▶ **CHALLENGE 1**: Using the trigonometry forum thread below, explain why the value of tan q must carry a minus sign, in one to three sentences.
▶ **CHALLENGE 2**: Resume the trigonometry forum thread below from the point at which it stops.

Start of DOCUMENT EXCERPT

Competition - post a photo you've taken of nature >>

Trigonometric functions question

The angle q is greater than 90◦ and less than 360◦ and cosq = 2/3.
Find the exact value of tanq.

q=theta (not that it matters)

I'm basically stuck on that and have no idea how to actually work it out.

I know the answer is meant to be: minus root 5 over 2
but have no idea how to work it out...

Could anybody take me through it?
I'd like the sinq/cosq=tanq version of working it please, because i don't know how to work anything out that other way. Thanks.

Reply 1

electriic_ink

Use the Pythagorean trig identity and the graphs of sin x and cos x to determine sin q.

(edited 11 years ago)

Reply 2

user1-4

Original post by electriic_ink

Use the Pythagorean trig identity and the graph of sin x to determine sin q.

i've tried.
I keep getting root 5 over 2 but without the minus in front of it as my answer.
I don't understand where the minus comes from.

and is the pytharorean identity the sin^2q+cos^2q=1?
If so that's what i've been doing so far, but with no luck.

Reply 3

TenOfThem

Original post by user1-4

Could anybody take me through it?
I'd like the sinq/cosq=tanq version of working it please, because i don't know how to work anything out that other way. Thanks.

That is not a method to use for this ... if it was then, presumably you could do it

:confused:

So ... the method

sketch a right angled triangle

label an angle q

put the adjacent and hypotenuse measurements in using your given fraction

use pythagoras to work out the 3rd side

remeber that the square root can be + or -

use tan = opp/adj

think about the size of the angle and decide on +ve -ve values using CAST/graphs etc

Reply 4

TenOfThem

Original post by user1-4

I keep getting root 5 over 2 but without the minus in front of it as my answer.
I don't understand where the minus comes from.

Do you use CAST or Graphs to find angles?

Reply 5

electriic_ink

Original post by user1-4

I added that you need the graph of cos x too, since you do.

We know cos q > 0 and 90 < q < 360. Combined these give us that 270 < q < 360 (look at the graph of cos x). Looking at the graph of sin x, we see that since 270 < q < 360, sin q < 0. And so tan q < 0.

And yes, that is the Pyathg identity.

(edited 11 years ago)

Reply 6

user1-4

Original post by TenOfThem

Do you use CAST or Graphs to find angles?

um i don't what cast is... I don't use graphs. I always just use one identity or the other.

Original post by electriic_ink

alright i'll try and do this... How do looking at those graphs give me an answer though. Don't they only give me an approximation?

Reply 7

TenOfThem

Original post by user1-4

um i don't what cast is... I don't use graphs. I always just use one identity or the other.

End of DOCUMENT EXCERPT
Start of ENTRIES

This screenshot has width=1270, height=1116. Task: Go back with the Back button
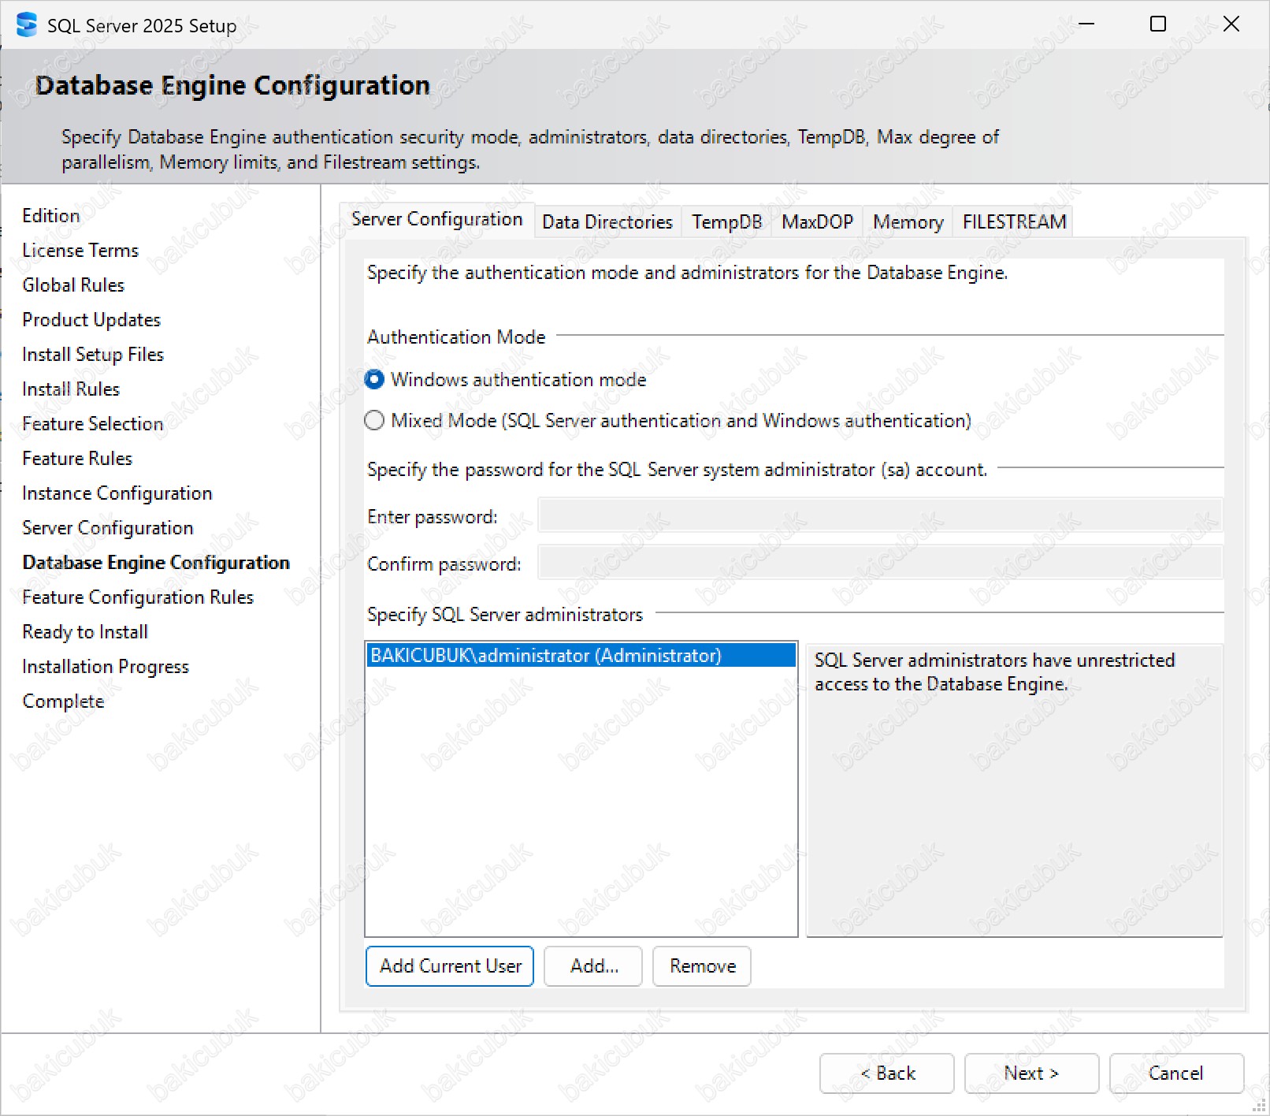[886, 1073]
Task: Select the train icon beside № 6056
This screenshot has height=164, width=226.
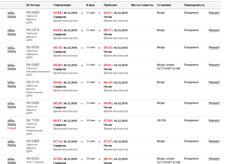Action: [11, 47]
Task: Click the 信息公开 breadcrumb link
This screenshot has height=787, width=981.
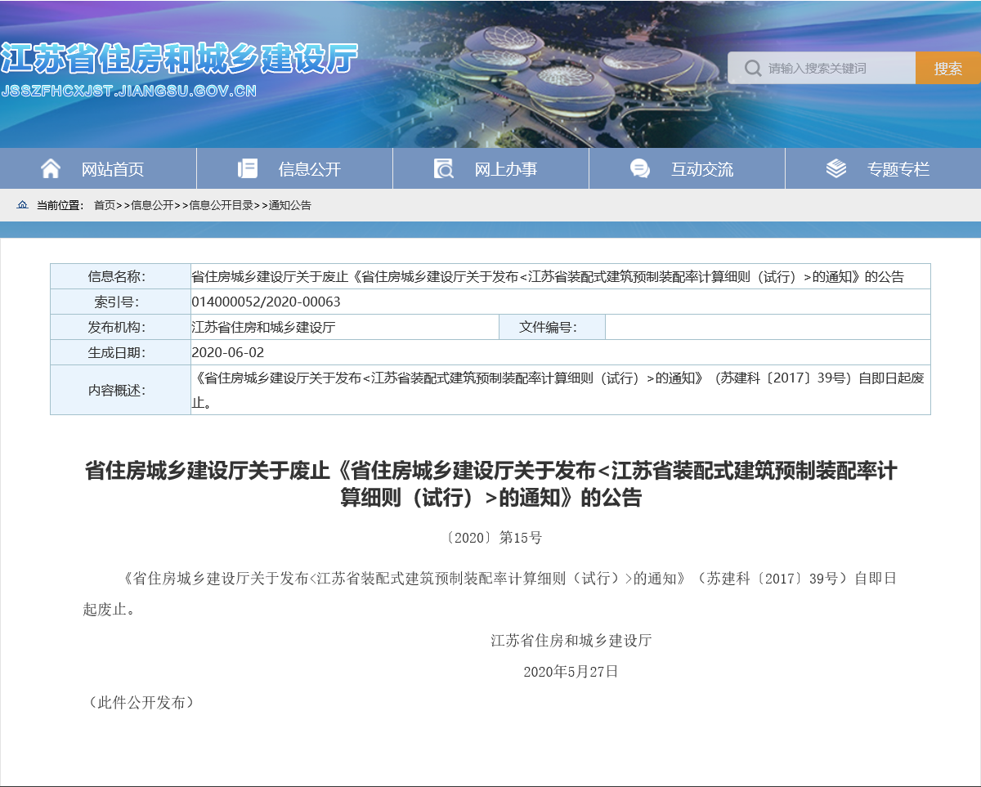Action: (152, 205)
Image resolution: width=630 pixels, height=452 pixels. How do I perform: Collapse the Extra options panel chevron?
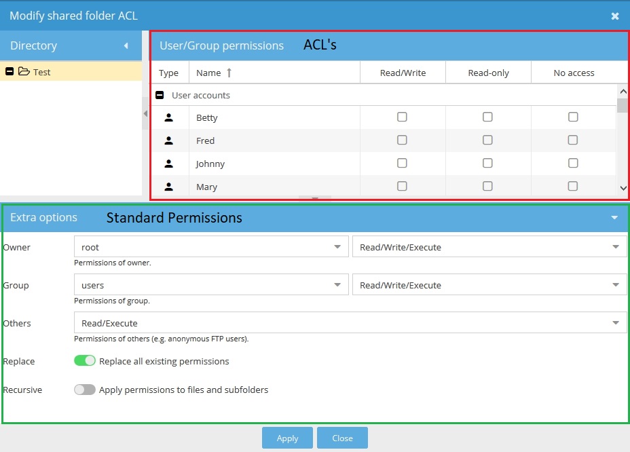coord(616,218)
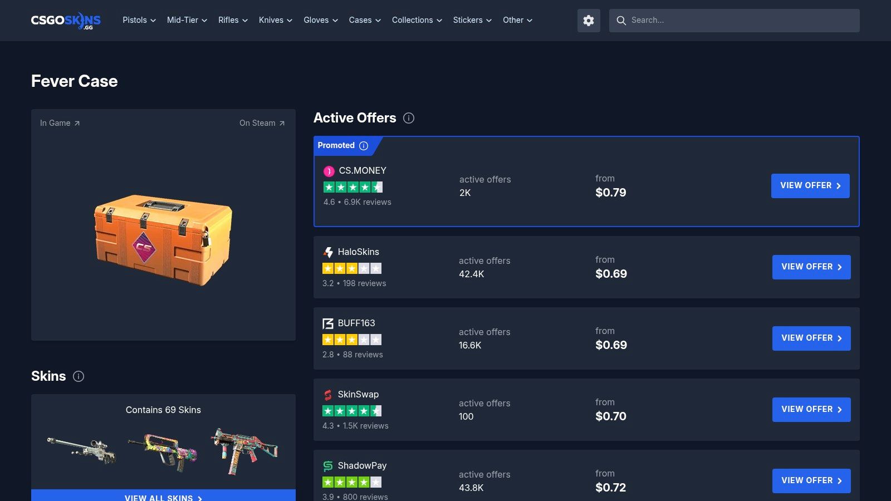This screenshot has width=891, height=501.
Task: Click the HaloSkins lightning icon
Action: pyautogui.click(x=327, y=252)
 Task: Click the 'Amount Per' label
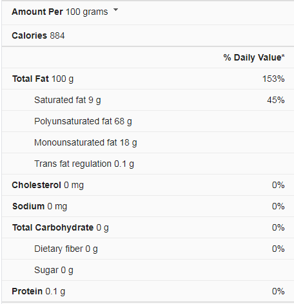37,12
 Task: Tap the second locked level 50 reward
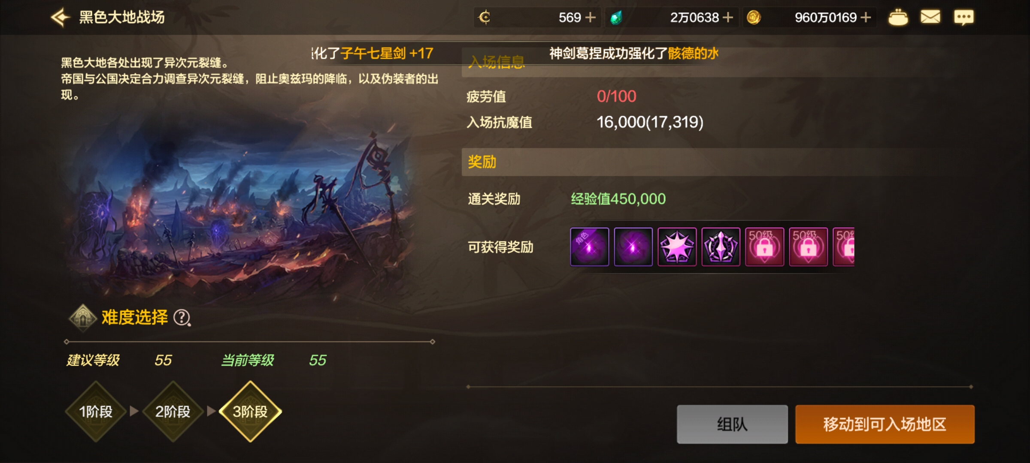[808, 247]
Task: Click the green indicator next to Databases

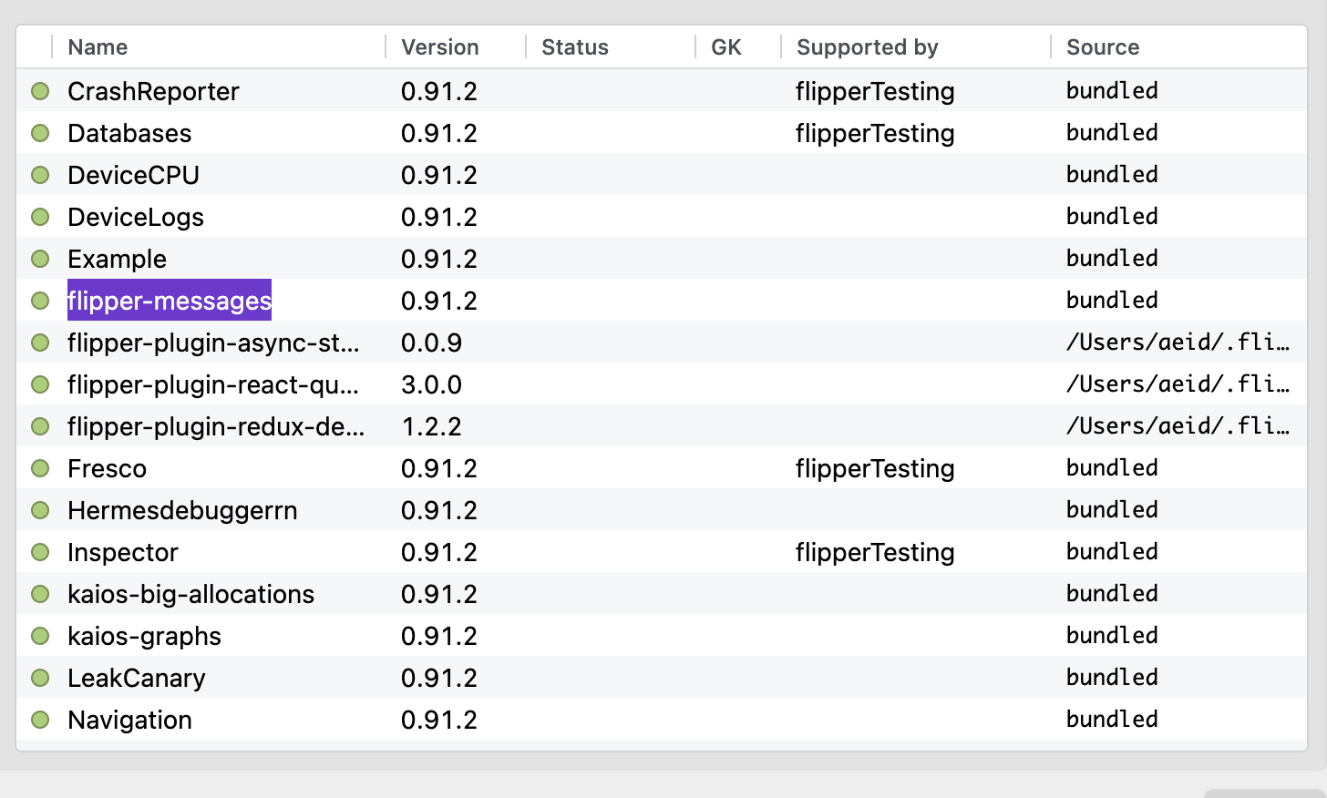Action: pyautogui.click(x=40, y=133)
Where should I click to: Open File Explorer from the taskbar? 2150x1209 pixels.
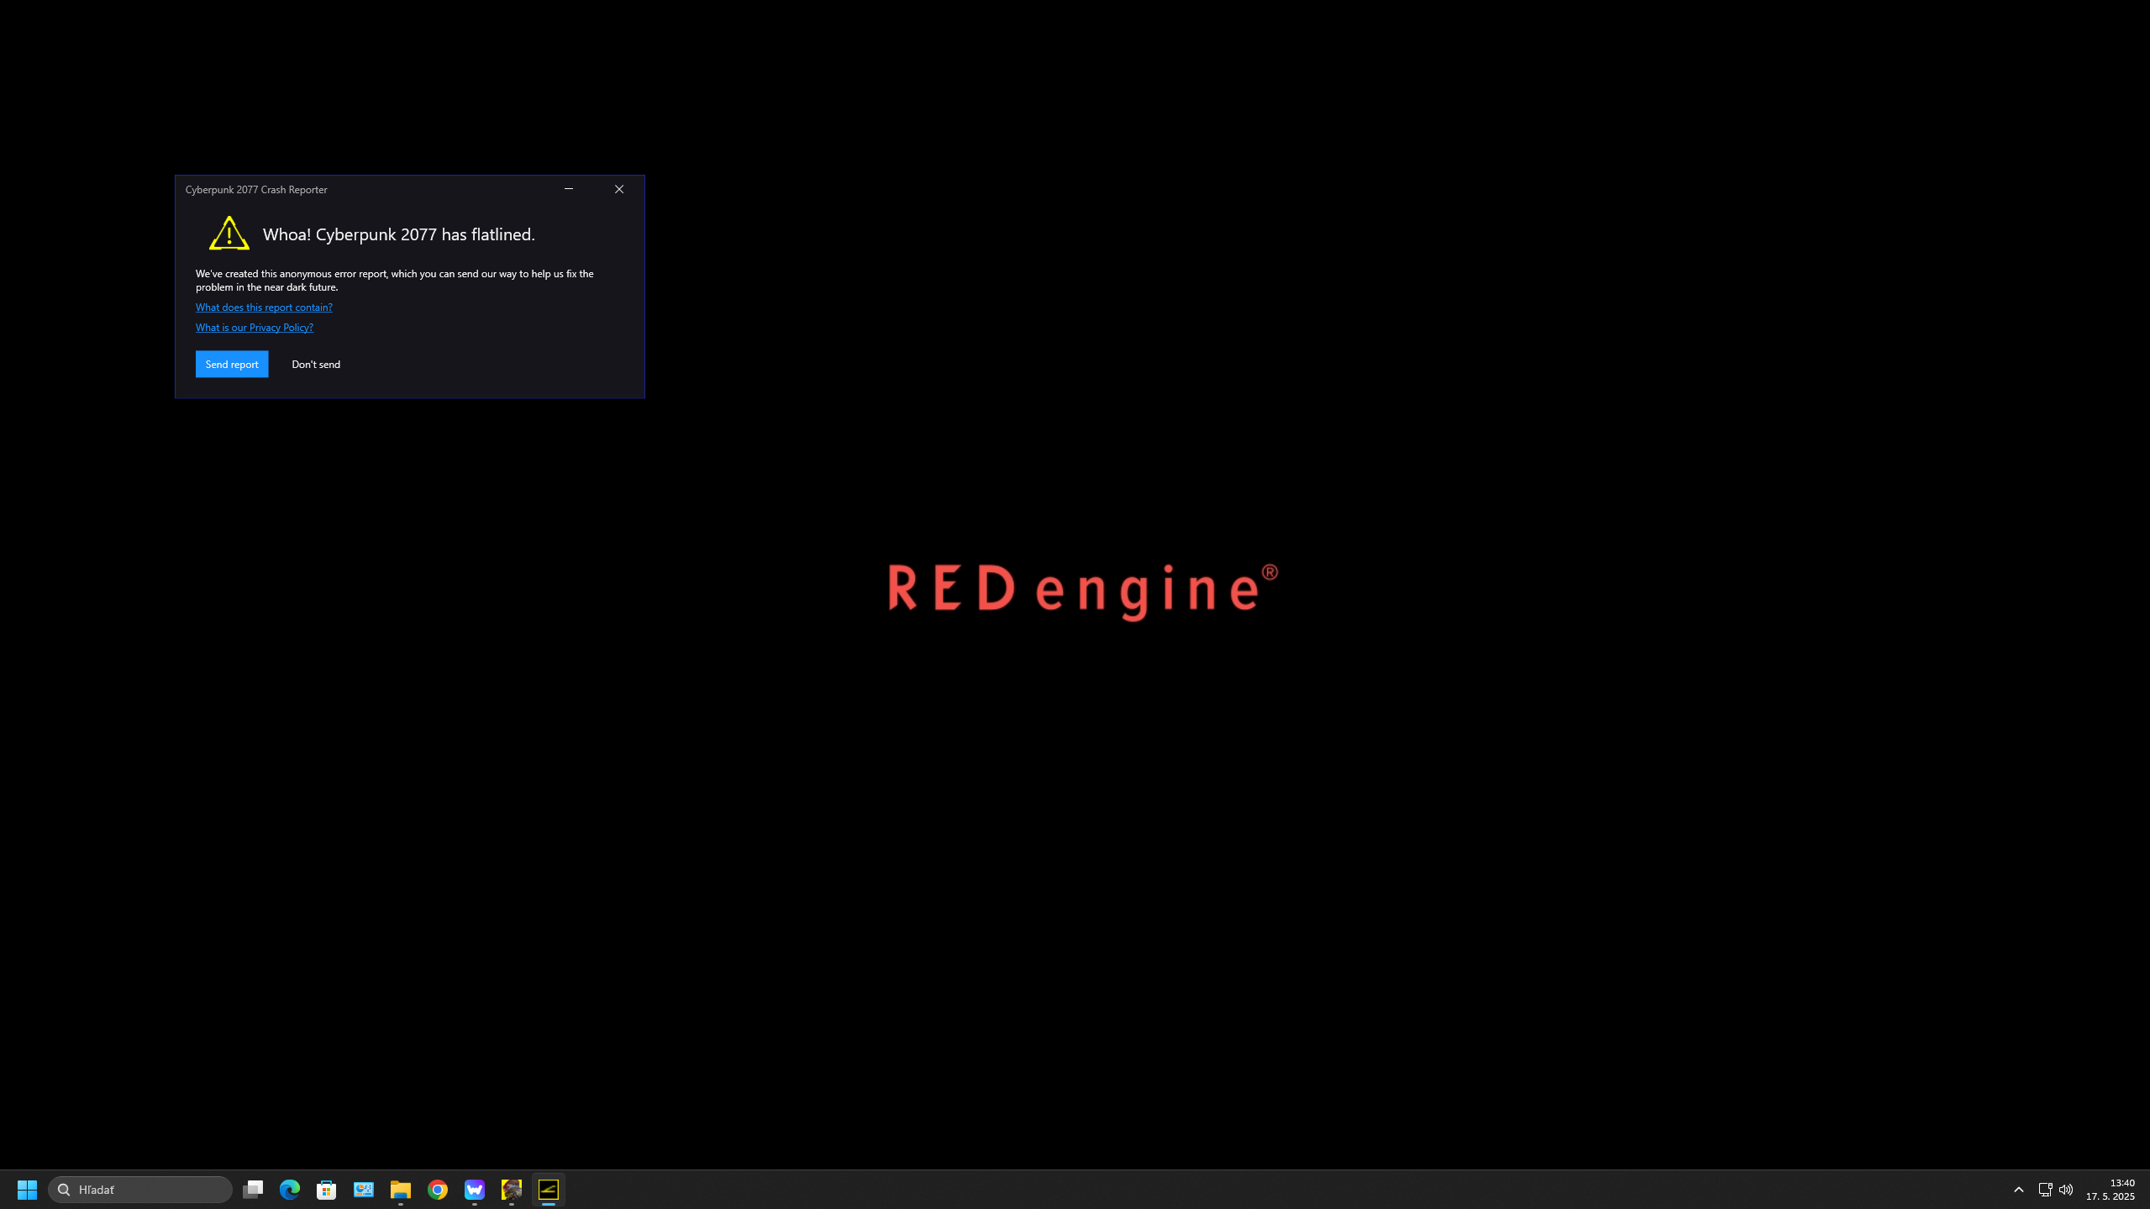click(401, 1190)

End of ENTRIES

▶ **EXERCISE RESPONSE 1**: Since cos q is positive and q lies between 90° and 360°, the graph of cos x restricts q to between 270° and 360°. In that range the graph of sin x shows that sin q is negative. Tan q is therefore negative as well.

▶ **EXERCISE RESPONSE 2**:
Well that explains why you cannot find the other values

Reply 8

electriic_ink

Original post by user1-4

alright i'll try and do this... How do looking at those graphs give me an answer though. Don't they only give me an approximation?

No. The only think you know about sin q from the Pythagorean identity is that sin^2 q = 5/4 . This gives to possibilities: (a) sin q = sqrt(5)/2 and (b) sin q = -sqrt(5)/2 . You use the graphs and the range of q given to work out which one it is. (In this case we can show that sin q < 0 so (b) is the correct value).

(edited 11 years ago)

Reply 9

user1-4

alright well thanks guys. I guess I have enough info to keep reading over now until i get it.

Reply 10

F1Addict

Using the CAST diagram, you're told in the question the angle is greater than 90 and less than 360, so you're only concerned with the 2nd,3rd and 4th quadrants (i.e. S,T and C). Then the question also says that cos(x) = 2/3, which is positive, so you now are only concerned with the 4th quadrant, C. This is also the quadrant where tan is negative, which is where the minus comes from.

(if you don't know what a CAST diagram is:

The above diagram is generally referred to as a CAST diagram.)

The graphing method works also and is really useful to know, but the CAST diagram is generally more intuitive for most people.

Reply 11

TenOfThem

Angles that are between 0-90 and 270-360 have +ve cos (like you have)

For +ve tan you need to be 0-90 or 180-270 (else it is -ve)

So ... you know your angle is between 270-360 and therefor tan is -ve

So you use the -ve root

Reply 12

user1-4

Ok I think I understand the CAST thing. Last question is

if 0-90 positive for all
then is e.g. sine +ve for for 90-180 in addition to this and -ve everywhere else.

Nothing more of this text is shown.